>> begin Supplied records

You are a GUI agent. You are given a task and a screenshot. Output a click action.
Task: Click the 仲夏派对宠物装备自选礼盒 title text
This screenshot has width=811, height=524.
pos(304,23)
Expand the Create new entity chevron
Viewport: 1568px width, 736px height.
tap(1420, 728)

>> end Supplied records

→ **Description of the task**: Rewrite the records above, putting "Return" wherever "Output" appears. Leave everything else unchanged.

→ **Output**:
You are a GUI agent. You are given a task and a screenshot. Return a click action.
Task: Click the 仲夏派对宠物装备自选礼盒 title text
This screenshot has width=811, height=524.
pos(304,23)
Expand the Create new entity chevron
Viewport: 1568px width, 736px height.
tap(1420, 728)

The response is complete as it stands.